=== What is expected ===
Copy out exactly the lines beginning with the one that contains "Instruction: Open the Dashboard menu item" and ending at the last line of the listing, skipping any pictures.

=== Material supplied ===
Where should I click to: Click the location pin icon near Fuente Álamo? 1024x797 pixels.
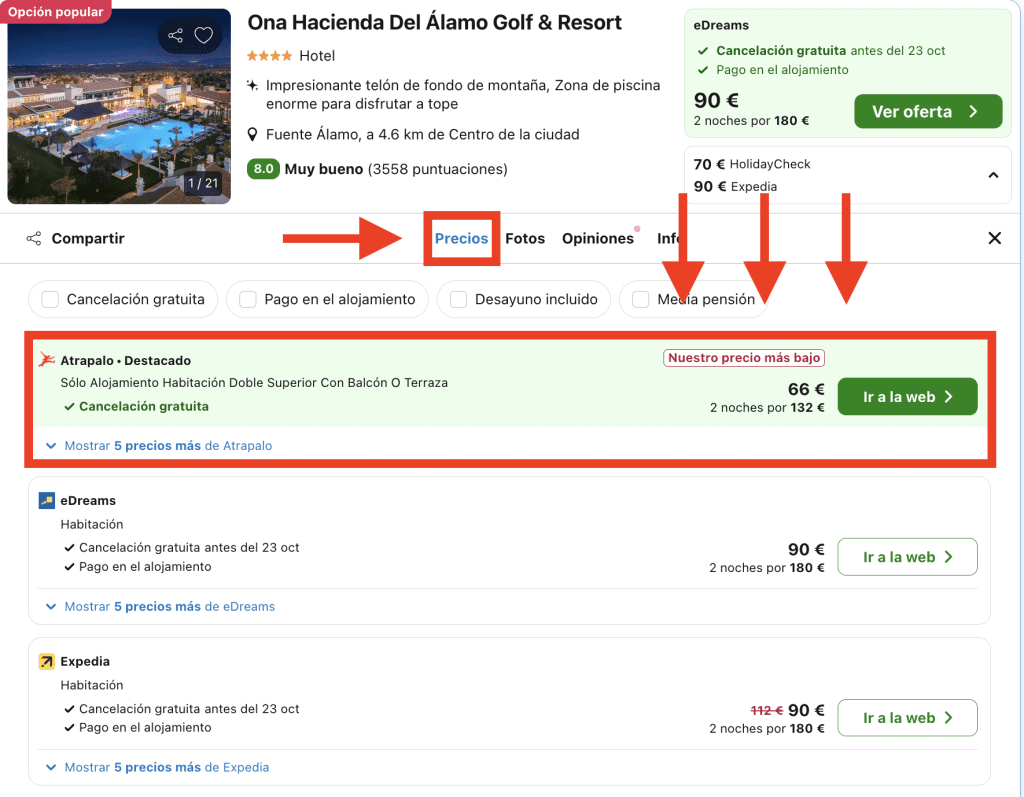coord(253,135)
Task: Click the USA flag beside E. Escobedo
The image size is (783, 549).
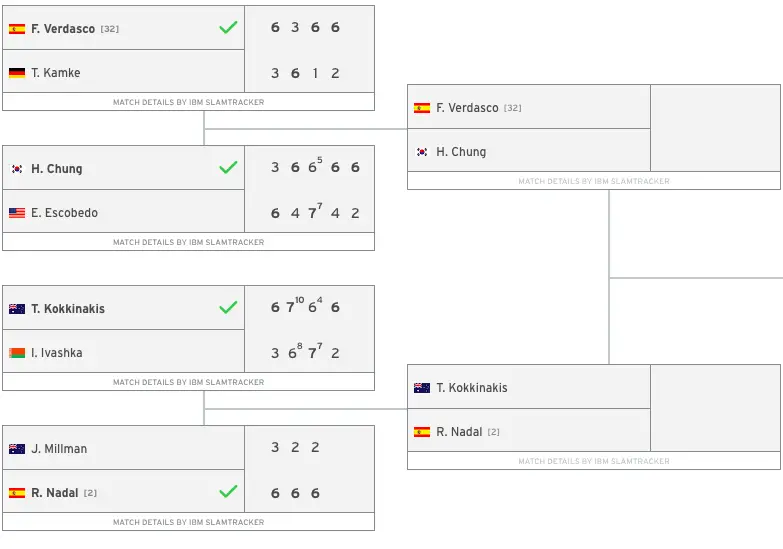Action: pyautogui.click(x=17, y=213)
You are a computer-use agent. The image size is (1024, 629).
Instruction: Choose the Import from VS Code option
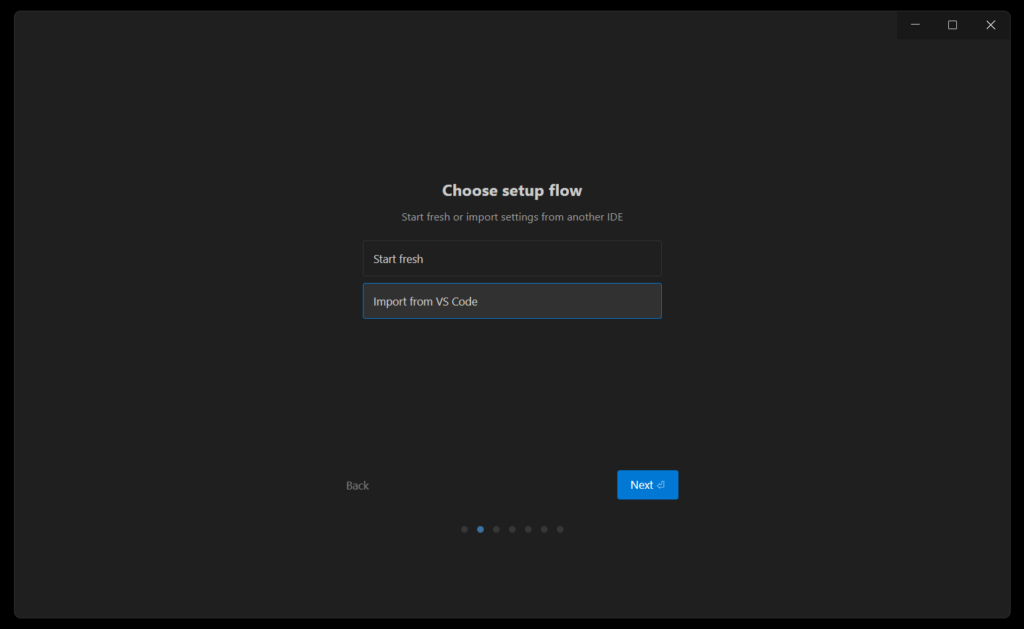(511, 301)
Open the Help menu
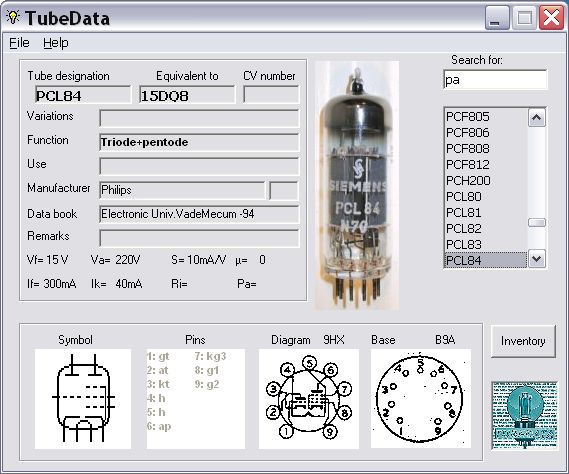569x474 pixels. point(56,43)
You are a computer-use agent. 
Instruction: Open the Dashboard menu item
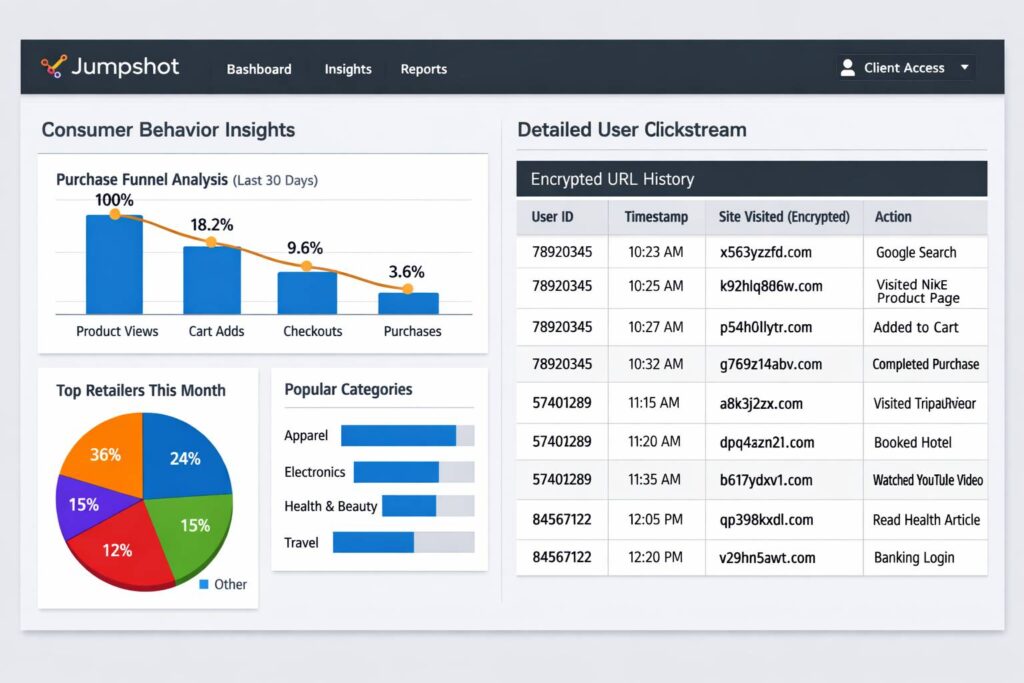[259, 69]
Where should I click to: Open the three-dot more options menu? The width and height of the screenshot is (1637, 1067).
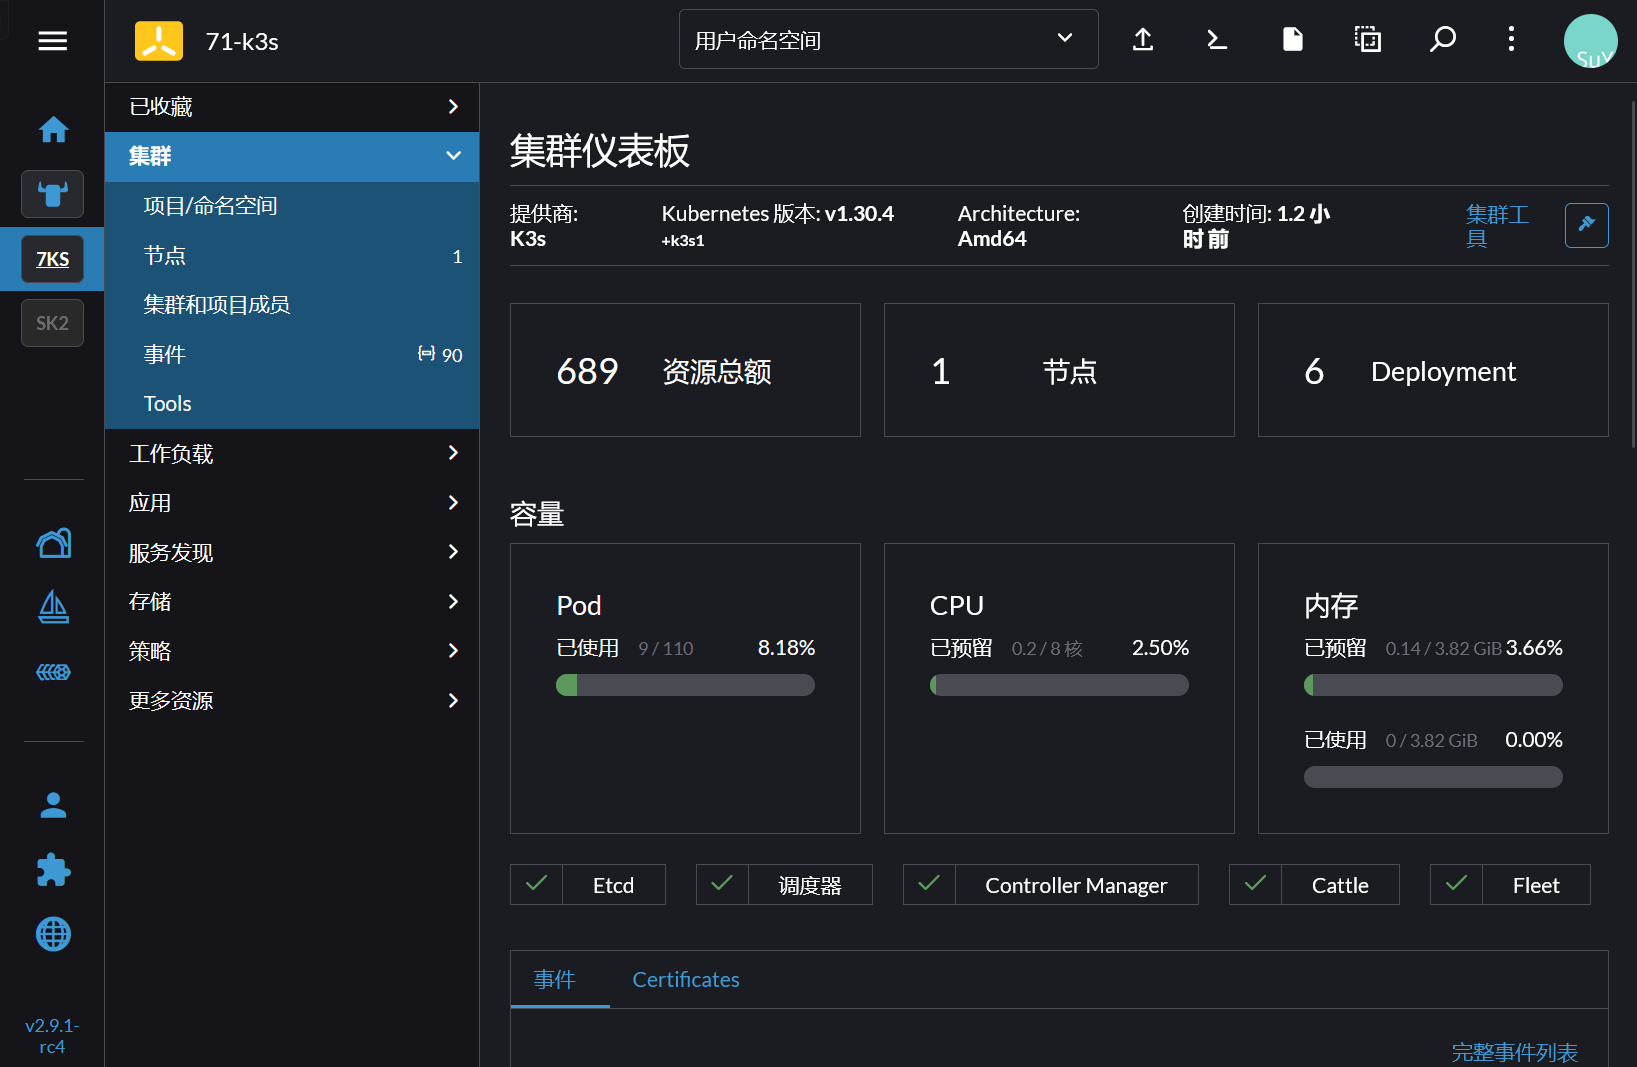pyautogui.click(x=1511, y=40)
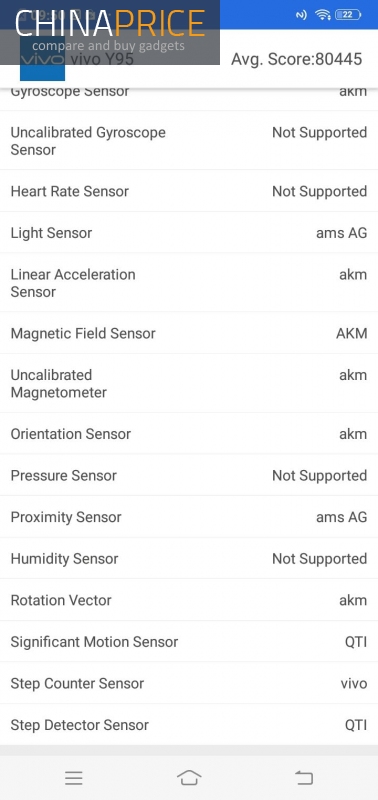Select the Rotation Vector row
This screenshot has height=800, width=378.
[x=189, y=600]
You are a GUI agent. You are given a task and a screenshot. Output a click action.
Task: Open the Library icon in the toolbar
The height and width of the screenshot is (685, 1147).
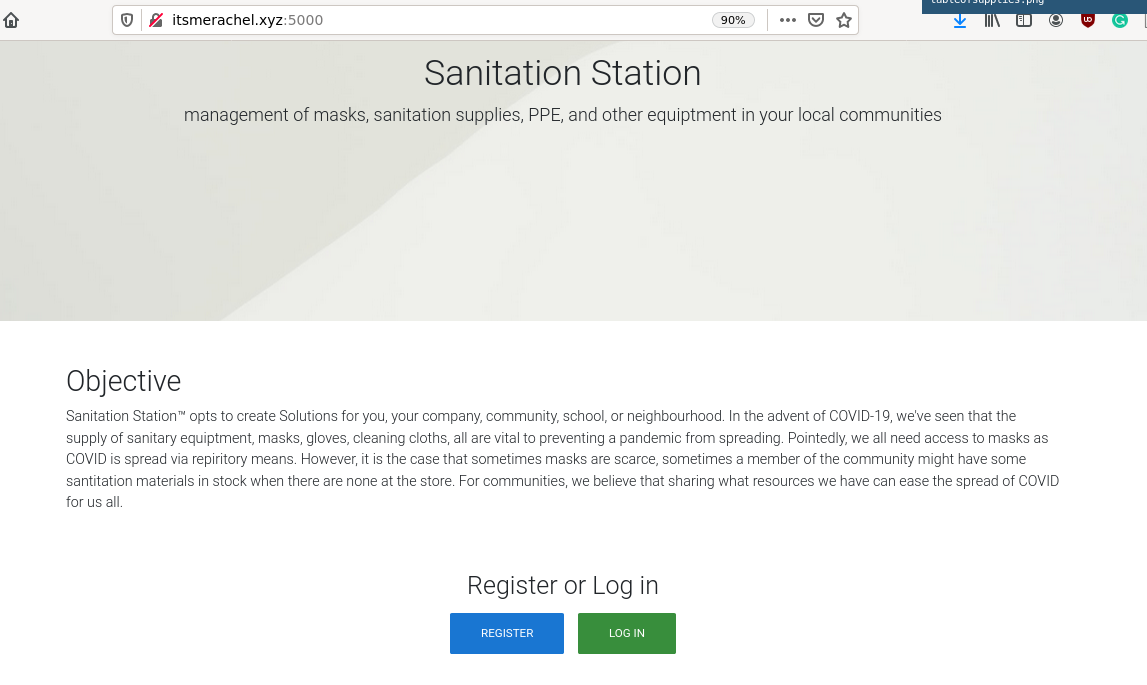point(992,20)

=== Response for this exercise ===
Instruction: Open the Dashboard menu item
[259, 69]
Where should I click to: Open the three-dot more options menu? The width and height of the screenshot is (1637, 1067).
pyautogui.click(x=1511, y=40)
Select the Rotation Vector row
This screenshot has height=800, width=378.
[x=189, y=600]
You are a GUI agent. You are given a task and a screenshot. Output a click action.
Task: Open the Library icon in the toolbar
The height and width of the screenshot is (685, 1147).
point(992,20)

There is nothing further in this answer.